On Friday, March 26, with the same innocence of the Trojans as they gathered around the strange wooden horse standing at the gate to their city ... Hannah drove our yellow Rent-Me truck into the dirt lot of Sunset Views Encampment and parked in Space 52. The lot was empty, with the exception of a swayback blue Pontiac parked in front of the cabin (a wooden sign slapped crookedly over the door like a Band-Aid: MAIN) and a rusty towable trailer ("Lonesome Dreams") chucked under an evangelist oak. (It was in the midst of some violent enlightenment, branches stretched heavenwards as if to grab hold of His feet.) A white sky ironed, starched, folded itself primly behind the rolling mountains. Garbage floated across the lot, cryptic messages in bottles. Sometime in the last week or so, it had sleeted cigarette butts.I had to buy this as soon as I saw the title, and I'm pleased to report it was a damned fine read.
Blue van Meer is a precocious and over-educated American teenager, reared peripatetically -- 36 schools between five and sixteen, I think it was -- by her brilliant left-wing father after her mother's death when Blue was five. This odd upbringing has produced a girl who provides a reference for practically every metaphor, weird statistic or astute observation that she comes out with. I'm still trying to decide if it's irritating or reassuring.
Because I like Blue. She reads far too much (each chapter bears the title of a Great Work of Literature, from Othello to Che Guevara Talks to Young People). She's a geek, or possibly a nerd: top of the class in every school she's attended, remarkably mature for her age and possessing a confidence that does a great deal to conceal a lack of social skills. Or perhaps she just falls in with the wrong crowd - the Bluebloods -- when she starts her senior year at St Gallways, in Stockton, North Carolina.
Right from the start it's clear that this is a murder mystery, that Hannah was murdered and that Blue was the one who found her. The novel is about how Hannah dies, but not only about that: it's about lies and secrets and the past, about people who disappear and people who create new identities, about things that aren't at all what they seem (I can't count the layers of deception) ... about Blue's transformation, at the hands of Jade Vine, from plain Jane -- oh, did I mention the visual aids? drawings by the author, presented as photos, throughout -- to all-American teen ... about, really about, Blue's claustrophobic love-hate relationship with her father, Gareth van Meer.

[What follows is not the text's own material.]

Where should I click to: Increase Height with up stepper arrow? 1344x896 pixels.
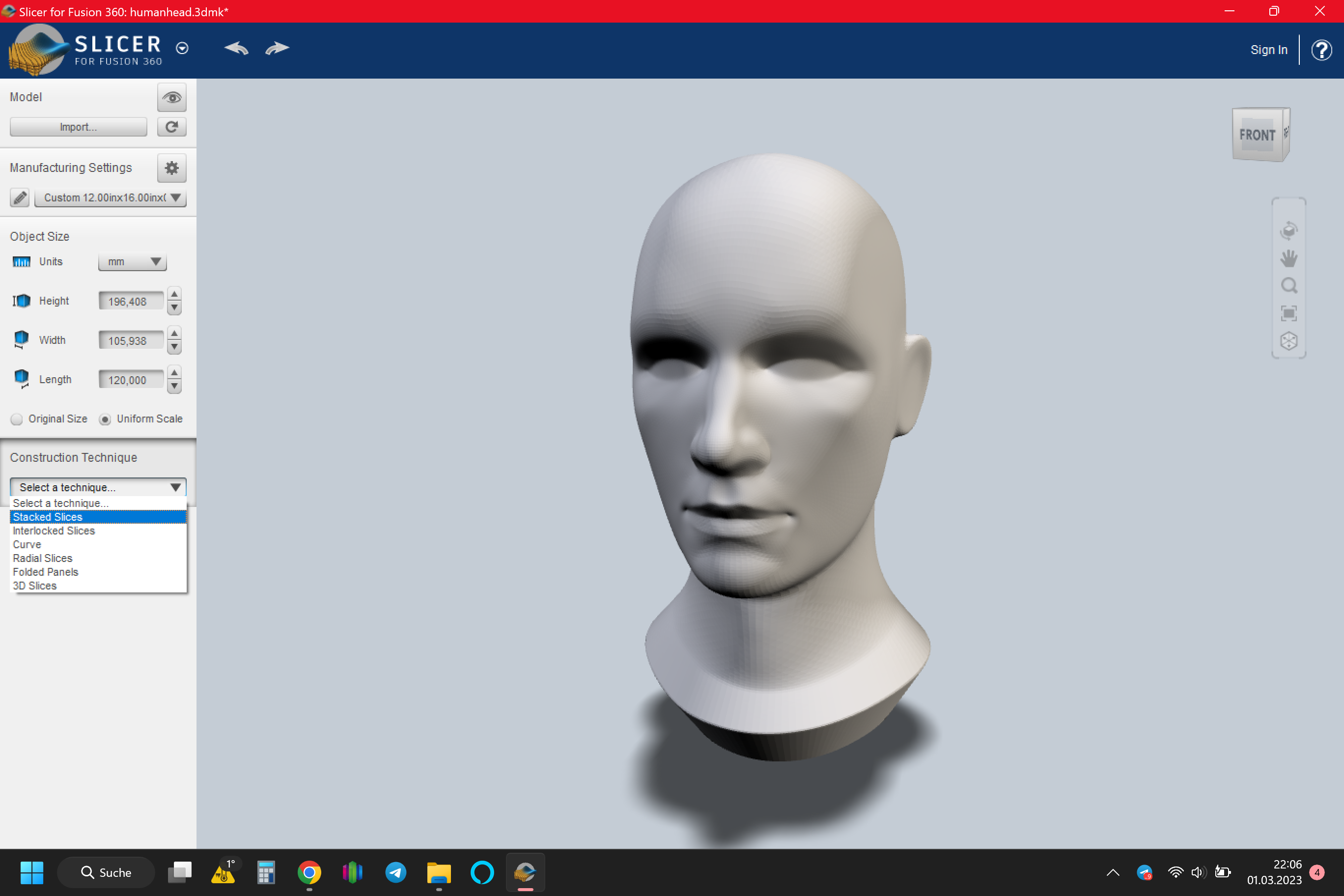click(x=174, y=294)
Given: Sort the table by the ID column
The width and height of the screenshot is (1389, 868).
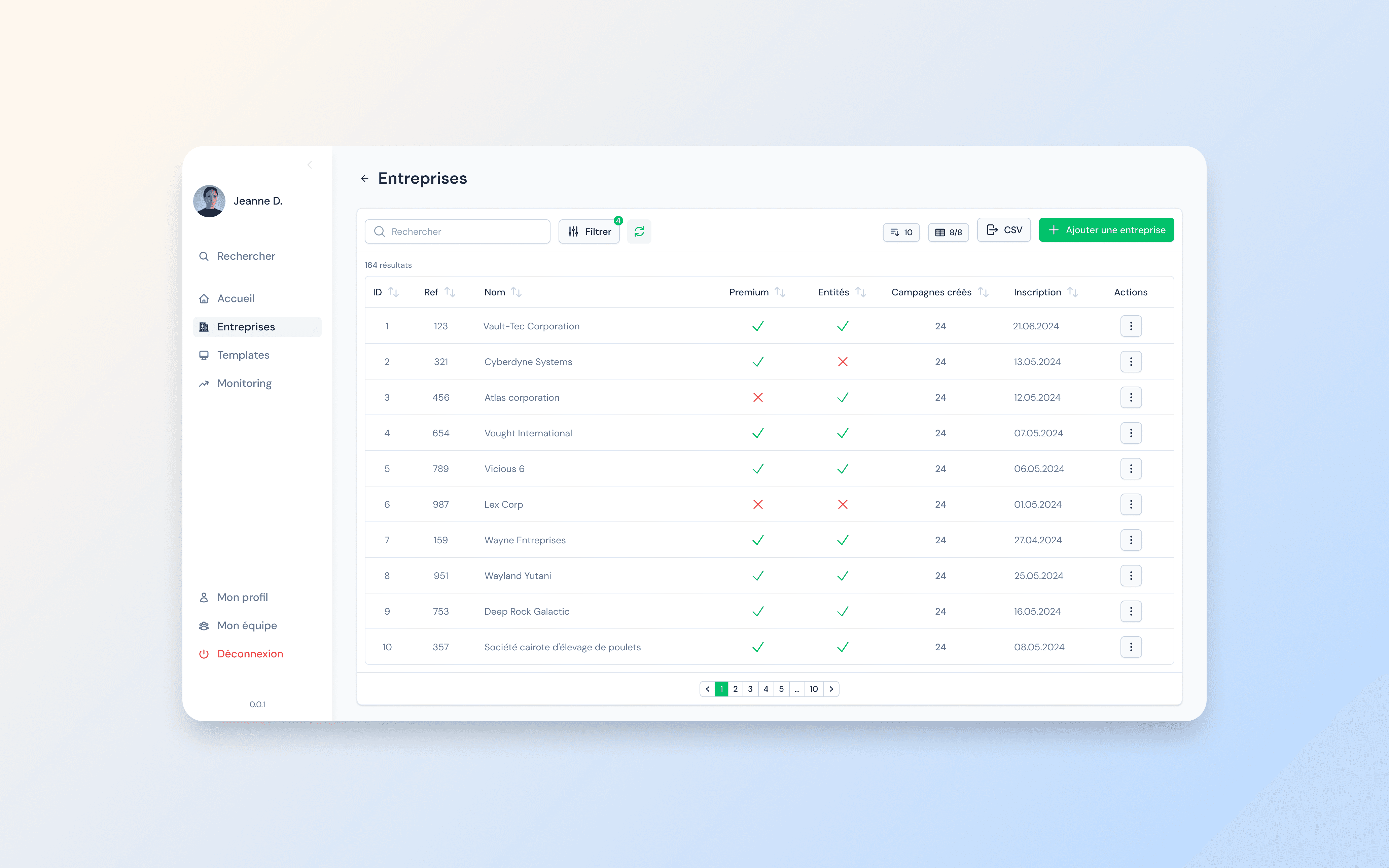Looking at the screenshot, I should pyautogui.click(x=393, y=292).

I don't think I can do justice to the convolutions of plot, and I don't think I should try. The writing, the prose, was what dazzled me (in good and bad ways). Sheer pyrotechnic writing, wordplay and sly humour (I'd say more than half of the references are sheer fabrication), acerbic observation (Blue is especially dry on the vagaries of the June Bugs, her father's serial girlfriends, each ditched before things can get too serious), Milnean Capitals, and some gorgeous metaphors -- hair ivying across a chair, sauteed kitchen air.
All of which makes me wonder if the novel is structured around the two points when Blue is lost for words. The first time, she leaves a word-length space in the sentence, a space to stand for an indefinable personal quality: the second time, at the end, she acknowledges the lack of a word and moves on.
Special Topics in Calamity Physics is a novel that I suspect could be read on several levels: murder mystery, coming-of-age novel, satire on modern American life, a cult novel with clever in-jokes and pop culture references. It's reminiscent of Donna Tartt's The Secret History, but too much has been made of the similarities: though both novels are set at school and deal with the gradual (apparent) acceptance of an outsider into a clique, presided over by a benign academic, the outsiders are quite different, as are the cliques and the acceptance and the outcome.
I recommend it to anyone with a bit of the nerd, geek, outsider in them, anyone who appreciates writing that fizzes with invention but not just for the sake of it: certainly to anyone who was ever told, as a teenager, that they read too much. (Believe me, you never read as much as Blue.) And I am very much looking forward to Pessl's next novel.
There's a heavily interactive website to which I've just lost half an hour.